→ Entries for locating words and elements
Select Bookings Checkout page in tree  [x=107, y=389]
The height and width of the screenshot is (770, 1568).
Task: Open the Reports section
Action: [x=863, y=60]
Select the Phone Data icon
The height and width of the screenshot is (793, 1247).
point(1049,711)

→ REQUEST
Extract each line of the material that contains the string "Select".

→ EXERCISE RESULT
Select Bookings Checkout page in tree  [x=107, y=389]
Select the Phone Data icon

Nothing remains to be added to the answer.